- Exercise: Print this span of the material below exactly: the line with "Proceed with the next step arrow button", the line with "The width and height of the screenshot is (1036, 710).", and every line between them, but nothing else.

- Dataset extract:
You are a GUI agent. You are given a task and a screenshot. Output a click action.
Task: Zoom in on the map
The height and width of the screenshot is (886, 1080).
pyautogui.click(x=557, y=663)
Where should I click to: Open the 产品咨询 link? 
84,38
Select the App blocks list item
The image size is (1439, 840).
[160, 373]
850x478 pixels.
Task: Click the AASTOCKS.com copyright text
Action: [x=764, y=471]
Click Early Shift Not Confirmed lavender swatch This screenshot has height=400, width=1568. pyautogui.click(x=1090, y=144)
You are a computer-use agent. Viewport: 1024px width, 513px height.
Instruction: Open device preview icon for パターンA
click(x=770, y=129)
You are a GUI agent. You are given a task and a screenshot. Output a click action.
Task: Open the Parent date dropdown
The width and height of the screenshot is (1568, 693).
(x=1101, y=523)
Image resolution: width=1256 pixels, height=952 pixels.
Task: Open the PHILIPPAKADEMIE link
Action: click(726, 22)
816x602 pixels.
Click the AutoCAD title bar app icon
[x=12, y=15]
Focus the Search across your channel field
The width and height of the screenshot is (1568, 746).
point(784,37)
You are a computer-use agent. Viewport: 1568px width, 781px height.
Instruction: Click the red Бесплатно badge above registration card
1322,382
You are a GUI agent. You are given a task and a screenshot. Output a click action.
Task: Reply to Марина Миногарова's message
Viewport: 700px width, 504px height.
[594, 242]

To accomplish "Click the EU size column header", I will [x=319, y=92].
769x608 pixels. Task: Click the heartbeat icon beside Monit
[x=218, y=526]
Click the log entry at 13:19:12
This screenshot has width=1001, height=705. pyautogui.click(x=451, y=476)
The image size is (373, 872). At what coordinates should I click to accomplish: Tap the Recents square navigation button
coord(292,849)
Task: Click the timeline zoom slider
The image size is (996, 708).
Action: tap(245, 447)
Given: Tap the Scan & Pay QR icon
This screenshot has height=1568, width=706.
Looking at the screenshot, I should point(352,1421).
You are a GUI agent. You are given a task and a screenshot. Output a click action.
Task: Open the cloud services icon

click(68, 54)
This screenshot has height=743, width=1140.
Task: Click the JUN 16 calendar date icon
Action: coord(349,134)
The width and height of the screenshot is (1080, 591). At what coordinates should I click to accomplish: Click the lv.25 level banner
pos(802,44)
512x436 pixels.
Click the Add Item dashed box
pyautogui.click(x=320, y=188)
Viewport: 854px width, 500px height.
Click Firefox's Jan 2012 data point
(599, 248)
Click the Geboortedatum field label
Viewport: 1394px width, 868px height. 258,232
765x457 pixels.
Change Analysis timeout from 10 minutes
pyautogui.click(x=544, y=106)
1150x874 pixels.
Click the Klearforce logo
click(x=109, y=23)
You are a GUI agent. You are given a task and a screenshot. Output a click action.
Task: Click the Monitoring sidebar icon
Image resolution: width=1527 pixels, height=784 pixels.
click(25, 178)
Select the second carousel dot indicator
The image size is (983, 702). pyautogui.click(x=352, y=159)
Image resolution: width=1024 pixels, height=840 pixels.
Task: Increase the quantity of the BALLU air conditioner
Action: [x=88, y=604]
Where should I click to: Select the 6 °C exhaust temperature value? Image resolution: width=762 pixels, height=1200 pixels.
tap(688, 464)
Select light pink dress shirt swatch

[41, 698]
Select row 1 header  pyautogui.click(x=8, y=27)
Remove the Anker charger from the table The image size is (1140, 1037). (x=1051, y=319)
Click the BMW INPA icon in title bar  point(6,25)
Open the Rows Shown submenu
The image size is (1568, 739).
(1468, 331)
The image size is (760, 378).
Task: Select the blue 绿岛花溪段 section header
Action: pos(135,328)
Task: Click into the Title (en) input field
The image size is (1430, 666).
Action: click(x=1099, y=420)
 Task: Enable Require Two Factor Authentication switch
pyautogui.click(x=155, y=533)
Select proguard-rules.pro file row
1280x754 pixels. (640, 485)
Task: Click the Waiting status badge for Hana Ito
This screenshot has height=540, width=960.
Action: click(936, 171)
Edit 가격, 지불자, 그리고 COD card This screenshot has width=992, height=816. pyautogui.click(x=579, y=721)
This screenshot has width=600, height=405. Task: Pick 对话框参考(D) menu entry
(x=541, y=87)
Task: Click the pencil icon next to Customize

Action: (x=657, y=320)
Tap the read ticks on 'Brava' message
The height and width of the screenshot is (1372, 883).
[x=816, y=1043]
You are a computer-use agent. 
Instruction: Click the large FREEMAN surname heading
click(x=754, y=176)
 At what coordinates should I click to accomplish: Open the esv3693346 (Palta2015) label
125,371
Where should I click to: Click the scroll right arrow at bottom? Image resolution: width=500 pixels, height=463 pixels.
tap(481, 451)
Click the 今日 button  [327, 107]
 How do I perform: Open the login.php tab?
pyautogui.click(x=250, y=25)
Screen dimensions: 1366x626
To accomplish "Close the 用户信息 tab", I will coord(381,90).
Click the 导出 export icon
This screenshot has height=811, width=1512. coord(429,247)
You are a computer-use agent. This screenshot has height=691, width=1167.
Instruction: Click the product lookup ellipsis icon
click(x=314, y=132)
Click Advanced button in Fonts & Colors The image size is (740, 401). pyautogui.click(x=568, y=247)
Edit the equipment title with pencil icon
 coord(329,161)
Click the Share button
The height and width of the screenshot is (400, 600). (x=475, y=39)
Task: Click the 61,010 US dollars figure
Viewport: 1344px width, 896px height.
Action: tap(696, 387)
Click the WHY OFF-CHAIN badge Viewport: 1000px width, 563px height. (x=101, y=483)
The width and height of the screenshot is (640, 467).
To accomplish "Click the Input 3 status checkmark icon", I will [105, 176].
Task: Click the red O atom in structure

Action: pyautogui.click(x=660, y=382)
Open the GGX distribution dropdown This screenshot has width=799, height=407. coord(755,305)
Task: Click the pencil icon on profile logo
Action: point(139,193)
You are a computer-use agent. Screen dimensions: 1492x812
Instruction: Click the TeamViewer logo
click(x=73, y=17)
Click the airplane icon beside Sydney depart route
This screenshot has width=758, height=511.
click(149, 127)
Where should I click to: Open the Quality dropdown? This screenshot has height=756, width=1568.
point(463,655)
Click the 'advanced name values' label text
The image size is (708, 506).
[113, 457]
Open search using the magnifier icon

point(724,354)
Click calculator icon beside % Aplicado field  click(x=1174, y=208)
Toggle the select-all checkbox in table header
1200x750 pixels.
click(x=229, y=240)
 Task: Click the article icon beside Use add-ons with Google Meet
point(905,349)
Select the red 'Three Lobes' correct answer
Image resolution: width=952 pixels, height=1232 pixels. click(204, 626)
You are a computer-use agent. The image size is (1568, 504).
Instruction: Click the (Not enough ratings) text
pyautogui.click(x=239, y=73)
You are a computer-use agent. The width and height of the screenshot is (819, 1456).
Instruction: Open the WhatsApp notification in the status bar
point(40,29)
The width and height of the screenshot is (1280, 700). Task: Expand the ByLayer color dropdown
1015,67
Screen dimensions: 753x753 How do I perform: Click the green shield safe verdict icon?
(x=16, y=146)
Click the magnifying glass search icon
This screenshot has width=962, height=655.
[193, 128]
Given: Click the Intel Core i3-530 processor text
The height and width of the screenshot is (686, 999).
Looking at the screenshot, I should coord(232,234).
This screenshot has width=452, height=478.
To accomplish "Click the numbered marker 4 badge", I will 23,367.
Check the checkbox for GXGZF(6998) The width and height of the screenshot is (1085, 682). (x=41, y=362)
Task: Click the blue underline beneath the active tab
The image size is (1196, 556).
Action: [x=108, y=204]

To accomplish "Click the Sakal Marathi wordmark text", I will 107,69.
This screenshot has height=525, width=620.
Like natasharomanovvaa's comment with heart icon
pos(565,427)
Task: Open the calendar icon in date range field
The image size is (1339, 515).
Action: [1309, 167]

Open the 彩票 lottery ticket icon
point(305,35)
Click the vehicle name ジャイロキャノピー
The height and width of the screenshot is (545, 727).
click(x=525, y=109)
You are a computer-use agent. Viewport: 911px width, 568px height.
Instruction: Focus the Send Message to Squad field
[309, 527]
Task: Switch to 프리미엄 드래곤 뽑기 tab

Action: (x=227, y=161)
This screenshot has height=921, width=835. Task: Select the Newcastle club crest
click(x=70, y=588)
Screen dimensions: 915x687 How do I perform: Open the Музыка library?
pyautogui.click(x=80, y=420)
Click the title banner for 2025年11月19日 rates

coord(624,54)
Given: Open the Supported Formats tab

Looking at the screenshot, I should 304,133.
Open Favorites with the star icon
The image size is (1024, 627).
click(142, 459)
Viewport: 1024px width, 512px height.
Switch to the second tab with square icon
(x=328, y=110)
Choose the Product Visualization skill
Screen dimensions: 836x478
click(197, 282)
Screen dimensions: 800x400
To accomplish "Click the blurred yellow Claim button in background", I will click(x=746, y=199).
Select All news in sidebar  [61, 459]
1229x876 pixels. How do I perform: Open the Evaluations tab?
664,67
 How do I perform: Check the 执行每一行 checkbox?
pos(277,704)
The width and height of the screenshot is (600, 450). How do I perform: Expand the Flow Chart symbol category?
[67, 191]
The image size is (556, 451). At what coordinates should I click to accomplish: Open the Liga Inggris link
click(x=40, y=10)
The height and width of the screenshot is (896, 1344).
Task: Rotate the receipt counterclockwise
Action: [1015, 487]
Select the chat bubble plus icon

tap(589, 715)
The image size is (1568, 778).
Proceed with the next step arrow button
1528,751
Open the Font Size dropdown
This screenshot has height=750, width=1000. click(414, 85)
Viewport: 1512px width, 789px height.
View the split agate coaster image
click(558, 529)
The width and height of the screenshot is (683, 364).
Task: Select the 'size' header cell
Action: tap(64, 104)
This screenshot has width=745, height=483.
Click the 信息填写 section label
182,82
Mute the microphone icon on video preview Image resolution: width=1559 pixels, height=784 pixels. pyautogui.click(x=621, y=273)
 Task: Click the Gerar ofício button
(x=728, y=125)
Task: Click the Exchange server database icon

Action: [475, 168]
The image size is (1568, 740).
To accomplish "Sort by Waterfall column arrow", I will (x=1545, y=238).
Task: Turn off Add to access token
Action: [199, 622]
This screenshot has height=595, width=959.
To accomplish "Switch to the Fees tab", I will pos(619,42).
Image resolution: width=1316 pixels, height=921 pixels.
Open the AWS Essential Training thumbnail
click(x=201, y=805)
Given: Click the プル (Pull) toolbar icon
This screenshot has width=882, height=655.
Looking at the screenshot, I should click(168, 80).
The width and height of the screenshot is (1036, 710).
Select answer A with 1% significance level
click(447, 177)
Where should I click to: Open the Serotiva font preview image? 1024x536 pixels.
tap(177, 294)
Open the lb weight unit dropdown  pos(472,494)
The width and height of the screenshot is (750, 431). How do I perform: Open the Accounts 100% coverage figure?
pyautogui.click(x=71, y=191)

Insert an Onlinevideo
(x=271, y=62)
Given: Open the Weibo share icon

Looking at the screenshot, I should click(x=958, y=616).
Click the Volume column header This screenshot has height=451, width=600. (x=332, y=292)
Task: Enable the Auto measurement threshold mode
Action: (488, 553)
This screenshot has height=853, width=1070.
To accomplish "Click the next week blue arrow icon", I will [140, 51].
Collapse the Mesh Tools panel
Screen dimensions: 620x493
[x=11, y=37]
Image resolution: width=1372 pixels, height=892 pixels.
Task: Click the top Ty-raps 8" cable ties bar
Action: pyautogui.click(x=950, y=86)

- Task result:
Proceed with the next step arrow button
1528,751
Open the Font Size dropdown
This screenshot has height=750, width=1000. click(414, 85)
Viewport: 1512px width, 789px height.
View the split agate coaster image
click(558, 529)
The width and height of the screenshot is (683, 364).
Task: Select the 'size' header cell
Action: tap(64, 104)
This screenshot has width=745, height=483.
Click the 信息填写 section label
182,82
Mute the microphone icon on video preview Image resolution: width=1559 pixels, height=784 pixels. pyautogui.click(x=621, y=273)
 Task: Click the Gerar ofício button
(x=728, y=125)
Task: Click the Exchange server database icon

Action: [475, 168]
The image size is (1568, 740).
To accomplish "Sort by Waterfall column arrow", I will (x=1545, y=238).
Task: Turn off Add to access token
Action: [199, 622]
This screenshot has height=595, width=959.
To accomplish "Switch to the Fees tab", I will pos(619,42).
Image resolution: width=1316 pixels, height=921 pixels.
Open the AWS Essential Training thumbnail
click(x=201, y=805)
Given: Click the プル (Pull) toolbar icon
This screenshot has width=882, height=655.
Looking at the screenshot, I should click(168, 80).
The width and height of the screenshot is (1036, 710).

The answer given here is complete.